# Augsburg: Saisonopening mit Rocky Mountain Tour Bus



## °o°pauli°o° (4. Mai 2006)

Hi folks!

am kommenden Samstag, den 06.05.2005, von 9-17 Uhr findet beim Radsport-Dorn das Saisonopening statt. 

Highlights:
- ROCKY MOUNTAIN Tour Bus 
- ROCKY MOUNTAIN Teamfahrer Mario Lenzen ist auch dabei 
- ROCKY MOUNTAIN Bikes zum testen
- GHOST Bikes zum testen
- VINER Rennrad Pavillion
- ELITE Testzelt
- POWERBAR Stand
- Spezialitäten vom Grill

cu there 

http://radsport-dorn.de

Terminkalender von bikeaction.de:
bikeaction.de/content.php?lang=de&folder=290


----------



## iNSANE! (4. Mai 2006)

Ist mir wohl bekannt


----------



## MTB-News.de




----------



## TurboLenzen (5. Mai 2006)

Jawohl! Wer Lust hat, kommt einfach vorbei!

cu there..


----------



## Osti (8. Mai 2006)

bei den leckeren Rädern hätt ich fast Haus und Hof versetzt....  

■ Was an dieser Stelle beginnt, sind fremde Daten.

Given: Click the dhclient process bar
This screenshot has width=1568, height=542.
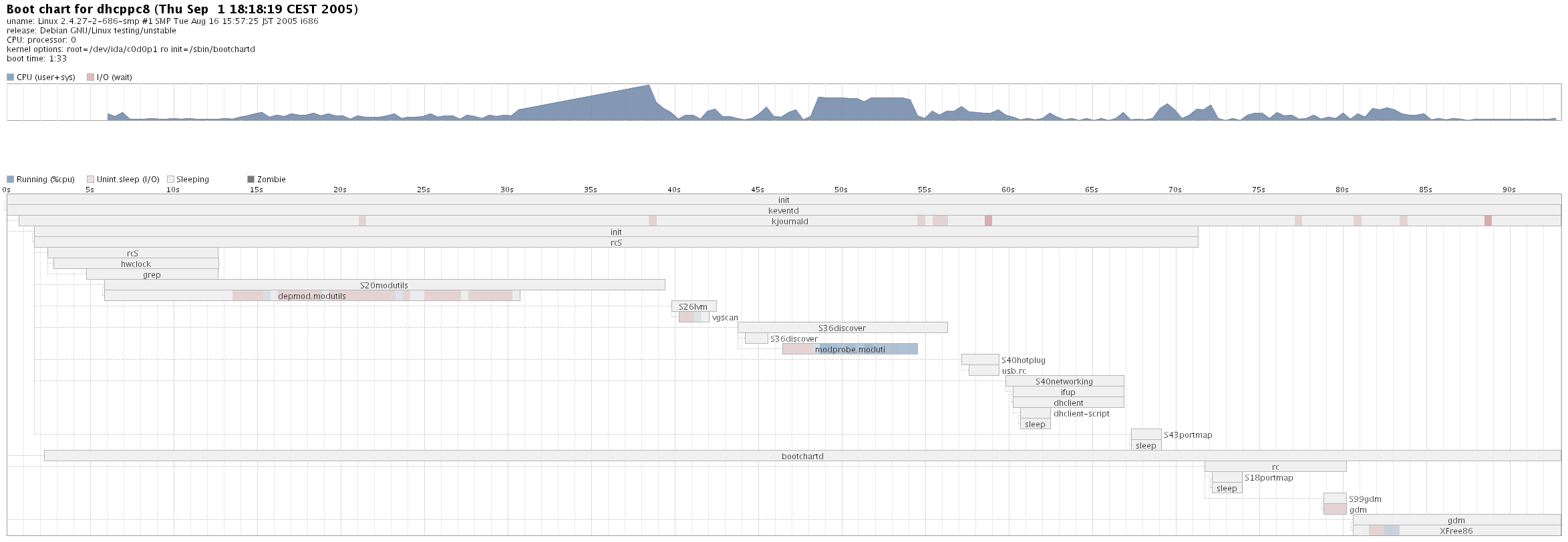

ist aber gerade noch so gut gegangen....


----------



## TurboLenzen (8. Mai 2006)

War schon Geil in Augsburg! Und richtig schöne Single trails! Hätt ich nicht gedacht!!

greets, 
Mario


----------



## °o°pauli°o° (9. Mai 2006)

schade nur, dass ich mit 39Fieber daheim bleiben musste


----------



## TurboLenzen (10. Mai 2006)

Das ist ja Kacke! Hoffentlich ist alles wieder gut!?
Hier sind mal neue Termine des Testcenter on Tour Bus. Vielleicht schaffst du es ja zu einem der anderen Termine!? Auf der Bikeaction Homepage findet ihr mehr:
http://www.bikeaction.de/content.php?lang=de&folder=354
einfach mal durchlesen, vielleicht ist ja ein Testcenter bei euch in der Nähe!?

greets, 
Mario


----------



## Redking (10. Mai 2006)

Sorry, hatte den neuen Thread übersehen.
Gruß
Klaus


----------



## TurboLenzen (10. Mai 2006)

Alles klar. Vielleicht kann man ja dann ne kleine Runde drehen!?

bis dann,


----------